=== Begin Enclosure ===

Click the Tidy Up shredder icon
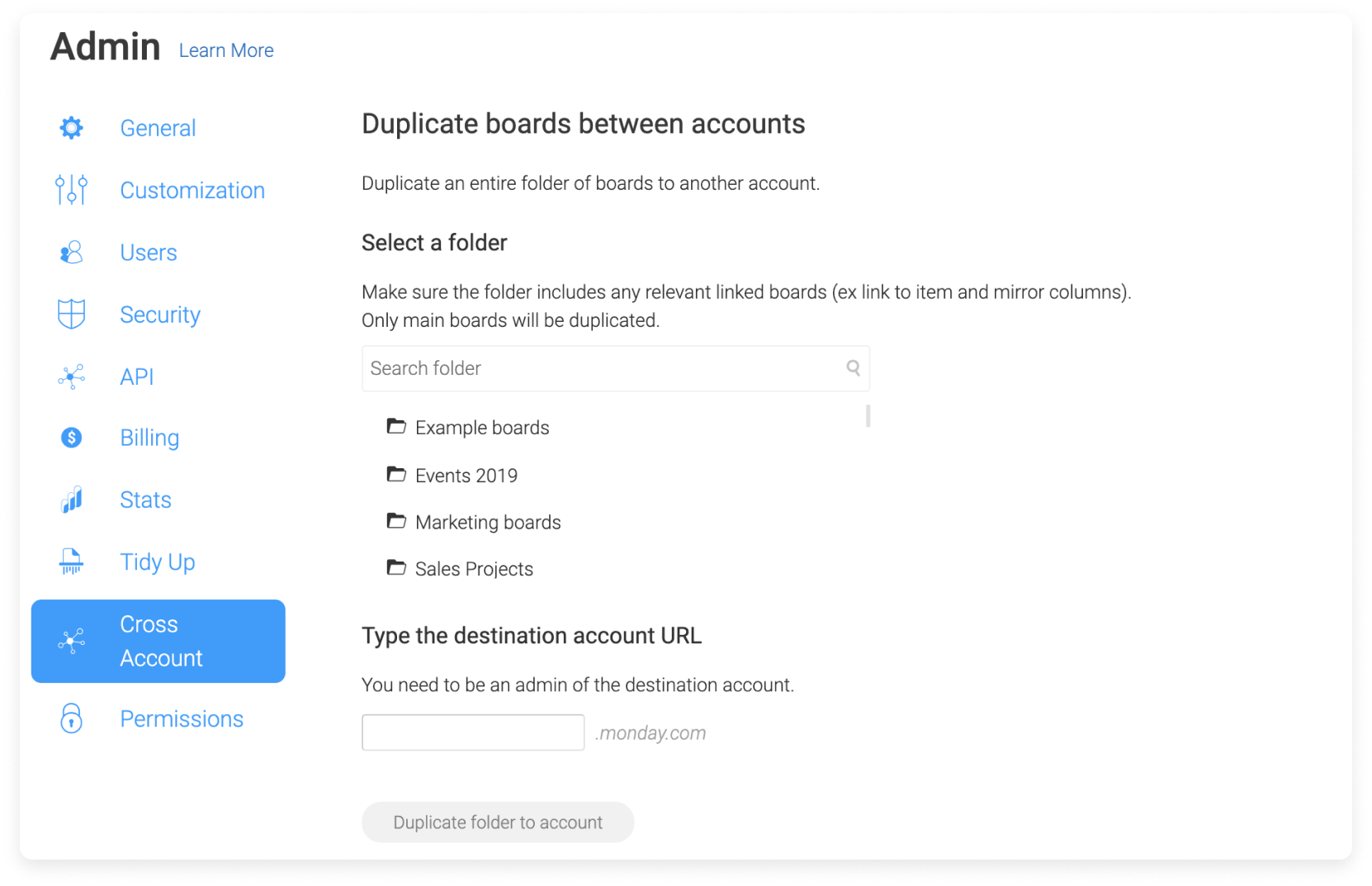 click(x=72, y=561)
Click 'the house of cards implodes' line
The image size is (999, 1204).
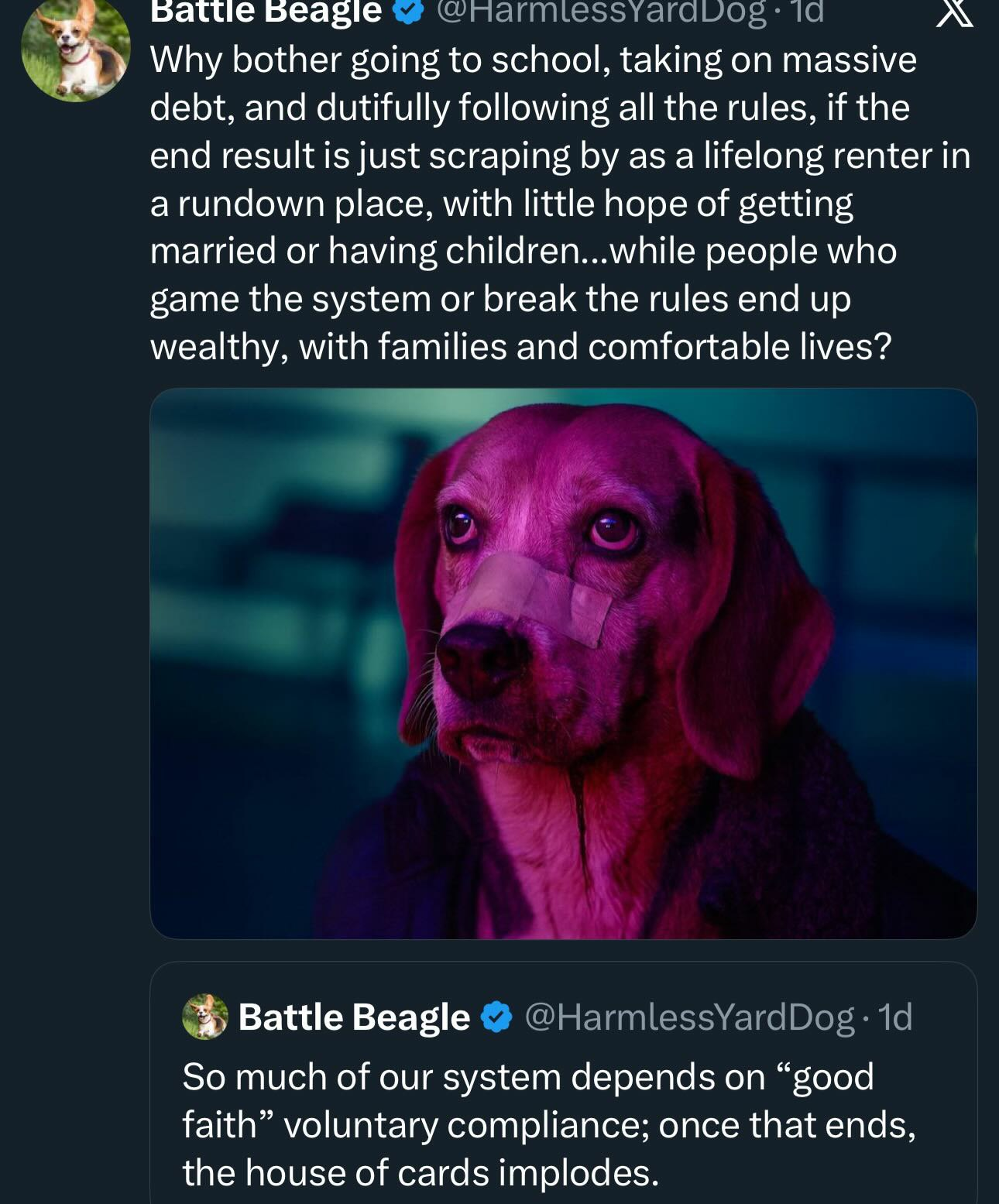[x=421, y=1172]
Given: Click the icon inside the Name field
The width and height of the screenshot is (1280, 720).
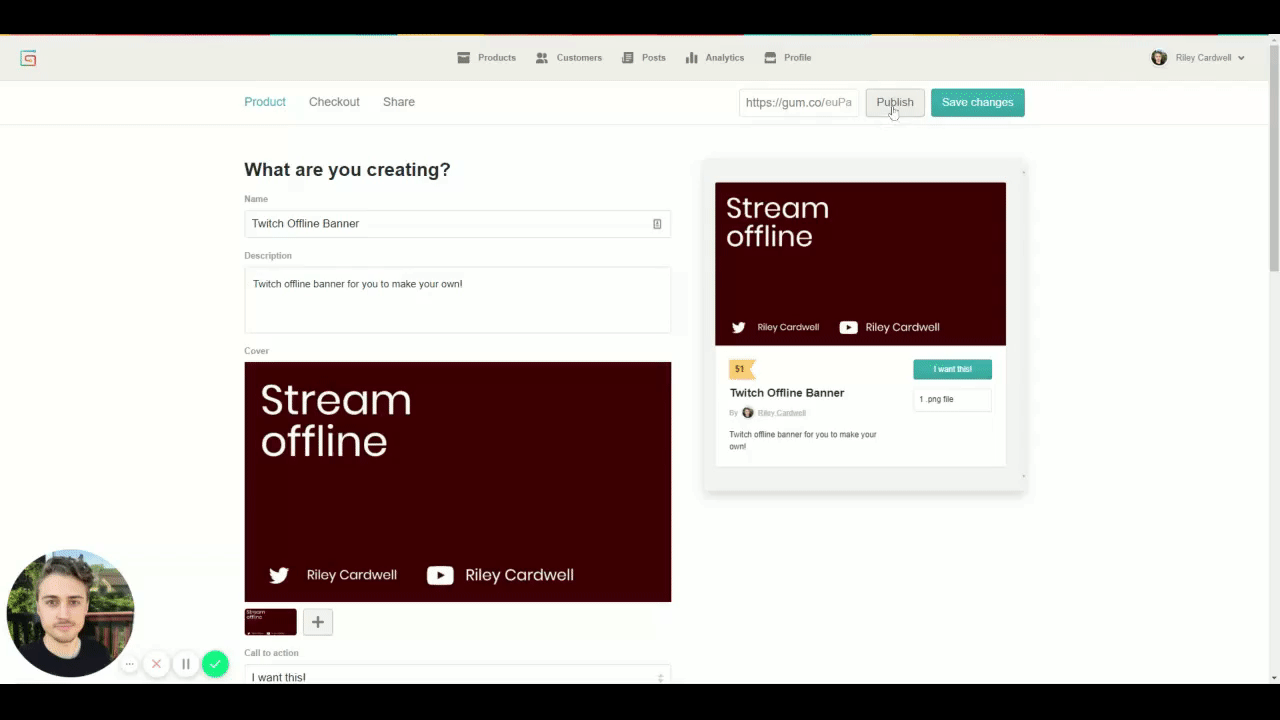Looking at the screenshot, I should (x=657, y=224).
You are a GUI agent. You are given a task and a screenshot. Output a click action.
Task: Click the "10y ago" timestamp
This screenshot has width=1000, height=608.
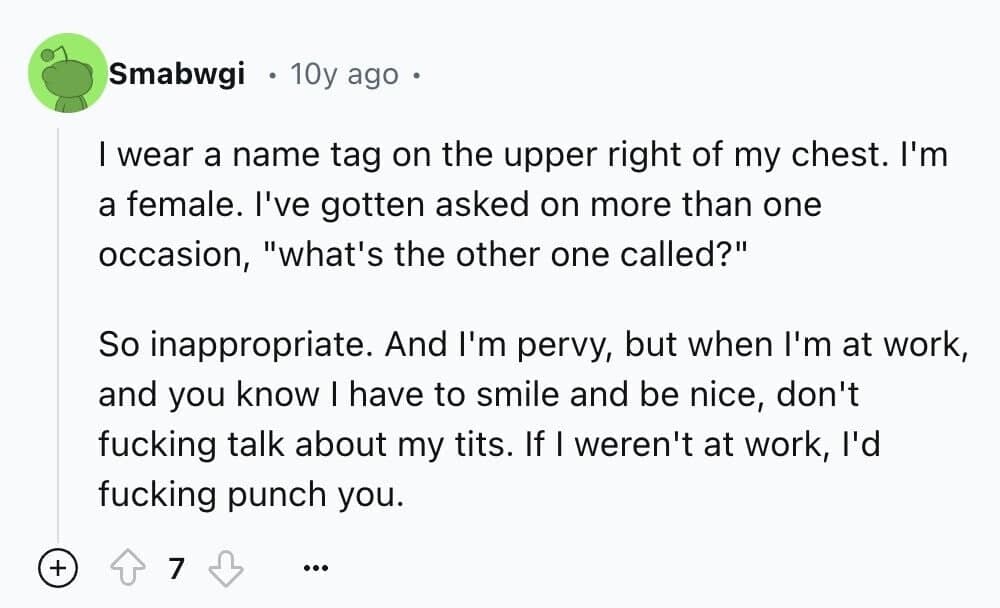(343, 75)
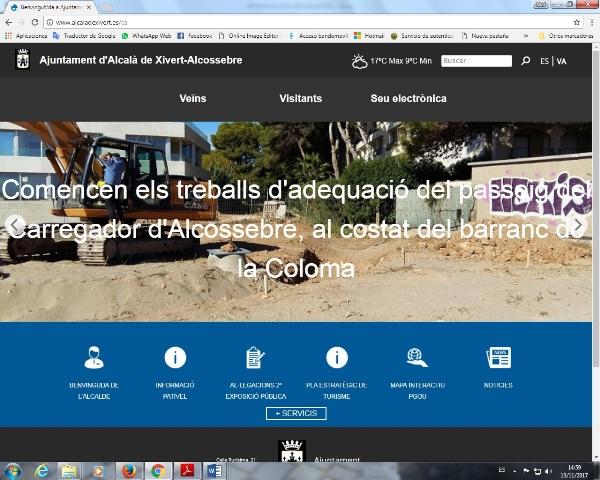Click the town hall crest logo in header
The height and width of the screenshot is (480, 600).
point(23,60)
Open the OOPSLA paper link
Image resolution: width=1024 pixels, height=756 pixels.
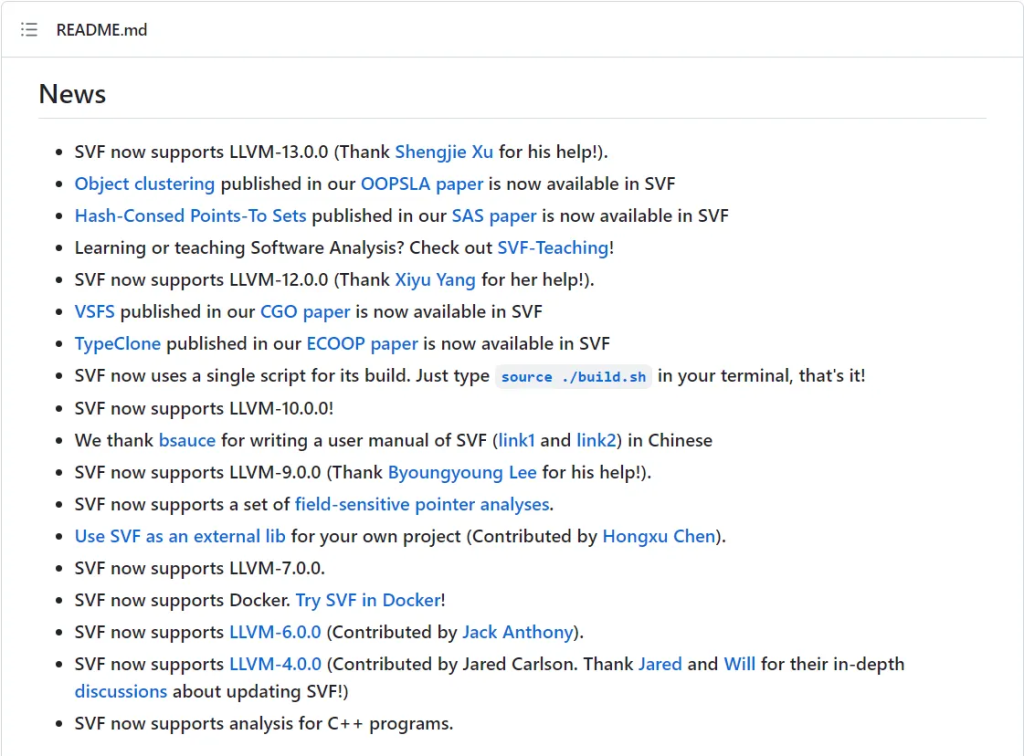coord(421,184)

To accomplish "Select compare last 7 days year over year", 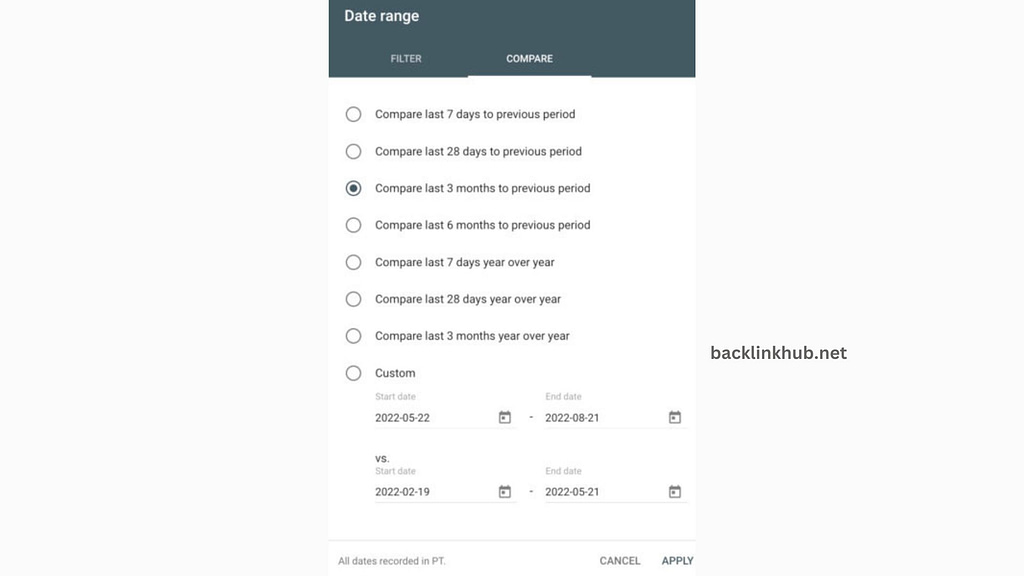I will tap(353, 262).
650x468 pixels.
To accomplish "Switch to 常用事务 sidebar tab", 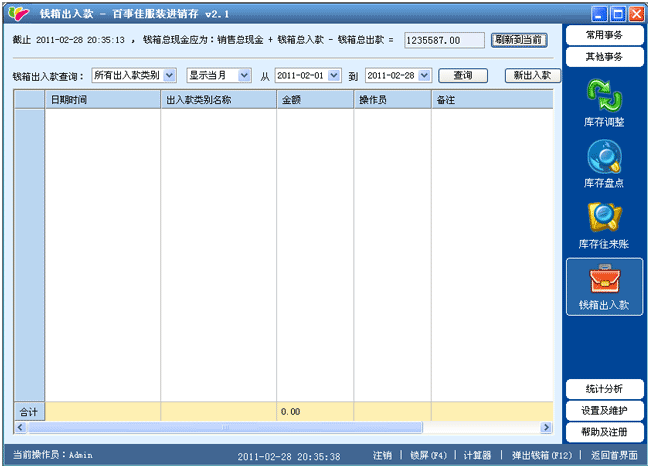I will point(603,35).
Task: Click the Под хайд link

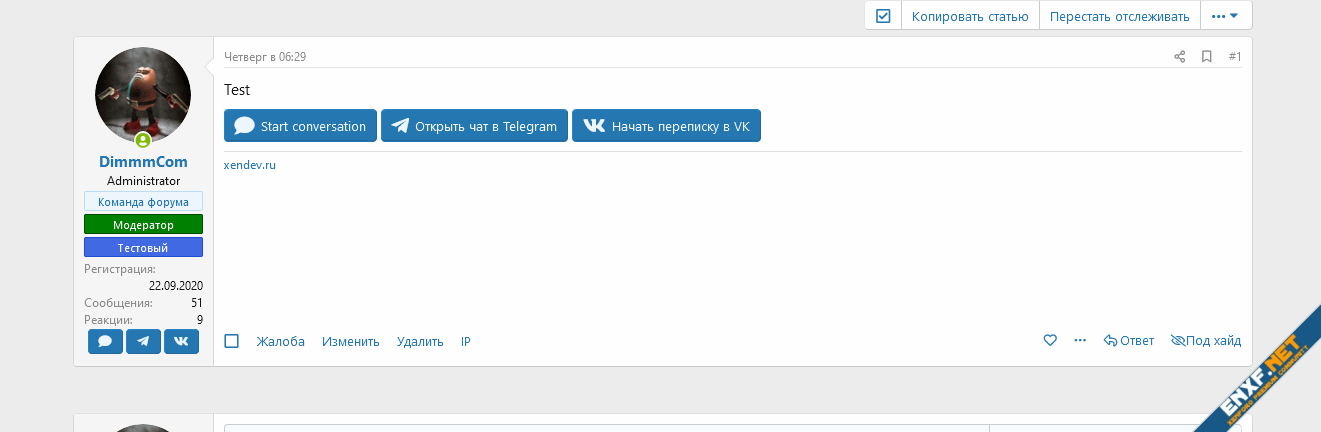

=== End Enclosure ===

> [Exercise goal]:
Which lines in the data above hold the string "link"? Return each of them.

> [The answer]:
Open the OOPSLA paper link
Task: Click the Под хайд link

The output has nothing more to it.